Once the death and destruction suffered by the monasteries still tainted by their European character were over, what was perhaps their greatest achievement remained too long neglected. As the Chinese and Korean communists in 1946 and 1949 subjected the missionaries first in Yenki and later in Tokwon and Wonsan to their long drawn-out suffering, many in Europe thought that the East Asia mission was dead. They did not reckon with the stubborn fidelity to their vocation of the young Koreans, men and women, who had become members of the Benedictine communities.

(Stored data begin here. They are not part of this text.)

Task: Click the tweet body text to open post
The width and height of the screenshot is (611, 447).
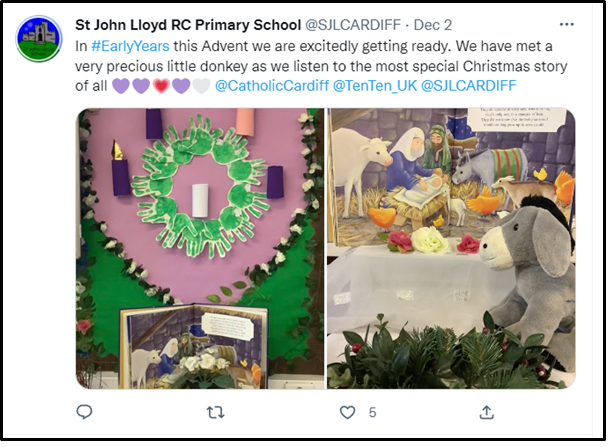Action: (x=321, y=66)
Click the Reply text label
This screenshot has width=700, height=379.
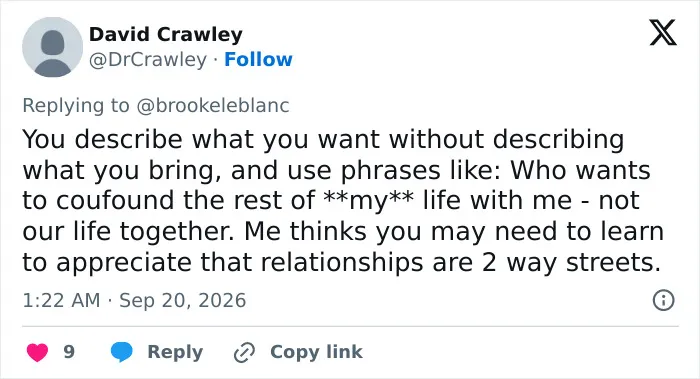coord(175,352)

However, the monasteries of Tokwon, Wonsan and Yenki had imparted so much strength to their Korean members that they survived the destruction of their communities. The spiritual heritage they took with them sufficed for them to re-orientate themselves in a totally unfamiliar environment and to prepare the monasteries which we today admire in South Korea. For Waegwan the rebuilding of a great mission territory was decisive. This provided a foothold in the country, and since the end of the 1960s enabled them to make ever greater advances, to hand over to the Korean diocesan clergy the parishes with their fine churches and parish centres. It enabled them also to transform Waegwan from being a centre for mission to being the homeland of Korean Benedictines, that means a return under new conditions to the ideal of the Abbey of St Benedict in Seoul.